A History of Pyu Alphabet
- Second edition cover
- Author: Tha Myat
- Cover artist: Thaung Hla (first edition), Thaw Thein Gar (second edition)
- Language: Burmese, Pyu
- Genre: linguistic
- Publisher: National Publishing Works
- Publication date: 1963
- Publication place: Burma (Myanmar)
- Media type: Print (paperback)
- Pages: 89 (second edition)

= A History of the Pyu Alphabet =

Alphabets of the language of pyu

A History of the Pyu Alphabet (ပျူအက္ခရာသမိုင်း) is a book on the Pyu language first published in 1963 by Tha Myat.

== Research ==
The author Tha Myat studied Indian and Southeast Asian stone inscriptions before writing the book. It took about ten years for him to understand the Pyu writing and to reveal the denotations of Pyu alphabets.

== Publications ==

=== First edition ===
The book was first published in 1963. (Note: It was published 9 years before the publication of The Biography of Myanmar Alphabets.) It was published by National Publishing Works. Tha Myat presented his interpretations of the Pyu portions of the Myazedi Inscription, as well as of other Pyu inscriptions. However, because his translations lacked precision, the Burma historian G.H. Luce called them "tentative".

=== Second printing ===
The second printing of 500 copies was published in December 2011 by Gangaw Wutyee Publishing House.

== Content ==
The book covers the Pyu alphabet and numerals, and includes Romanized transcriptions of sample ancient Pyu stone inscriptions.

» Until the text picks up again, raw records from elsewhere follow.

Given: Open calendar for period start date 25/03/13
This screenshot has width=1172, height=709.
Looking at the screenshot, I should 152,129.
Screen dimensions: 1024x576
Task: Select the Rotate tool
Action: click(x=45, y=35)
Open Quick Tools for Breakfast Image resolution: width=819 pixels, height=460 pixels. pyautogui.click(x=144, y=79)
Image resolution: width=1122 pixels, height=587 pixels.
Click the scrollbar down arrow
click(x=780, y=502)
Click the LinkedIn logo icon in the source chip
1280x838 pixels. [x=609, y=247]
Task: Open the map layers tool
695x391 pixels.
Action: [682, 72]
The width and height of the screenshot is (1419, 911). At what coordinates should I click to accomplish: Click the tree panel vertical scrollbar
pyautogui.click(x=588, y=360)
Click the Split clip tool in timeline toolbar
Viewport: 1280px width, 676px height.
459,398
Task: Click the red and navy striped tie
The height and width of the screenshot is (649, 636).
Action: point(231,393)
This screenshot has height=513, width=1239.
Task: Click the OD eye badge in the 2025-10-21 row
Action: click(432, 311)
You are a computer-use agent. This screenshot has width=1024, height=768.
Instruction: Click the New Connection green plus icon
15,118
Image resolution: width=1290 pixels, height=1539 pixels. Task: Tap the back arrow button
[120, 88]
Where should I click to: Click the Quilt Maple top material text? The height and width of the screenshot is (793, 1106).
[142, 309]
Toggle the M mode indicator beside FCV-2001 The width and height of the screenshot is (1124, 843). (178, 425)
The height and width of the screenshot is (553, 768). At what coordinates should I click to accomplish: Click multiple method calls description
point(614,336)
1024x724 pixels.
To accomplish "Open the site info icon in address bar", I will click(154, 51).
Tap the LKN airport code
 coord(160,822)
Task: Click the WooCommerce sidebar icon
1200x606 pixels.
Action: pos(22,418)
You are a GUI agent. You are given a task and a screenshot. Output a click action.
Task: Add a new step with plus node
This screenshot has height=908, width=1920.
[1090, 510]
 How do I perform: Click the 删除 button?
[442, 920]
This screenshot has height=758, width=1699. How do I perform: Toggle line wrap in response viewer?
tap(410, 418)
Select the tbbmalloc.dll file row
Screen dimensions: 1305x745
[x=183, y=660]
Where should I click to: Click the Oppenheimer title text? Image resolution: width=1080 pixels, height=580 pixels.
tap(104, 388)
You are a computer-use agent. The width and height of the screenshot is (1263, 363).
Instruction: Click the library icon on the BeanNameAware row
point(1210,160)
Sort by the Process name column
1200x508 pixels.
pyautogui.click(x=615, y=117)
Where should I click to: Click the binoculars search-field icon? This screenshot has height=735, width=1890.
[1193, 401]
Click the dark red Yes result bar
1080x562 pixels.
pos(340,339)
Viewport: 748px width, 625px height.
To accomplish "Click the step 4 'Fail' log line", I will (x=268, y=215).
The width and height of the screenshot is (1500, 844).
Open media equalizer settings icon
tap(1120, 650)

The book also includes Kamawa (Burmese Buddhist scriptures) and the Mangala Sutta in Pyu.

=== Table of contents ===
1. Combination of vowels with consonants
2. Various Forms of Alphabets
3. Conjunct Consonants
4. Halin Pyu
5. Sri Ksetra Pyu
6. Gupta Pyu
7. Pyu in Roman Characters
8. Hmawza Payagyigon Pyu manuscripts
9. The Myazedi inscription Page(A)
10. The Myazedi inscription Page(B)
11. Shwesandaw Pagoda, Bagan- Pyu Manuscript
12. Appendix

=== Language ===
The book's Pyu inscriptions were transcribed in modern Burmese, and at times also in the Latin alphabet. Their meaning was given in both Burmese and English.

== Reception ==
Historian Than Tun wrote in 1963:

I was surprised by Thandwe Pyu, the newest discovery of Pyu manuscript.